Fossilized feces may date earliest N. Americans

? Hold the potty humor, please, but archaeologists digging in a dusty cave in Oregon have unearthed fossilized feces that appear to be the oldest biological evidence of humans in North America.

The ancient poop dates back 14,300 years. If the results hold up, that means the continent was populated more than 1,000 years before the so-called Clovis culture, long believed to be the first Americans.

“This adds to a growing body of evidence that the human presence in the Americas predates Clovis,” said Michael Waters, an anthropologist at Texas A&M University who was not involved in the project.

DNA analysis of the dried excrement shows the people who lived in the caves were closely related to modern American Indians. Their genetic roots reach across the Bering Strait to Siberia and eastern Asia.

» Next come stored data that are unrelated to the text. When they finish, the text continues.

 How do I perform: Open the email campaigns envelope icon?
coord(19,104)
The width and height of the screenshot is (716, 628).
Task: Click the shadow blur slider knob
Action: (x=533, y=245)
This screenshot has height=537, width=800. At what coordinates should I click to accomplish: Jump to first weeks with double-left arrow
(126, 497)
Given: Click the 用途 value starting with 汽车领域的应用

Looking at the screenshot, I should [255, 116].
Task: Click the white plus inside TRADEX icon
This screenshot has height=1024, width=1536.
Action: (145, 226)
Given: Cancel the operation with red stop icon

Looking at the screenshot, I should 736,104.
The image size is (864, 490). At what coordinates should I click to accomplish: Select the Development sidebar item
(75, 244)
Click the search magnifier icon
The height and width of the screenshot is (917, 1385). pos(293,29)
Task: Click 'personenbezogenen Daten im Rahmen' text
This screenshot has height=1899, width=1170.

“These are probably the ancestors of some of the Native Americans living in America now,” said Eske Willerslev, director of the Centre for Ancient Genetics at the University of Copenhagen. He co-authored the report that appeared in Thursday’s online Science Express.

The age of the finding also calls into question the theory that people who crossed the Bering Land Bridge to Alaska migrated south through ice-free corridors as glaciers began to break up. Geological evidence suggests the corridors weren’t open 14,300 years ago, though the glaciers had pulled back from the coasts.

“People probably came either by boat or maybe even walking along the West Coast,” Willerslev said.

The Americas were the last continents populated by humans, and scientists have long believed that the Clovis people were the first to arrive in what are now Canada and the United States. They brought with them their distinctively fluted stone spear points and tools.

A recent reanalysis of Clovis artifacts pinpointed the era’s beginning at about 13,000 years ago.

Before the Oregon discovery, the oldest human remains in North America were two sets of bones about 13,000 years old from California and Nevada. Kennewick Man, the skeleton found on the banks of the Columbia River in Eastern Washington, dates to 9,400 years ago.

Dennis Jenkins, a University of Oregon archaeologist led the recent cave excavations.

Jenkins and his students uncovered hundreds of coprolites, as fossil dung is called in polite scientific society, at Paisley Caves, about 220 miles southeast of Portland as the crow flies. Dry weather preserved the poop, which was sheltered from rain and tucked into corners apparently used as latrines.

“They look just like Fido’s droppings in the backyard,” he said.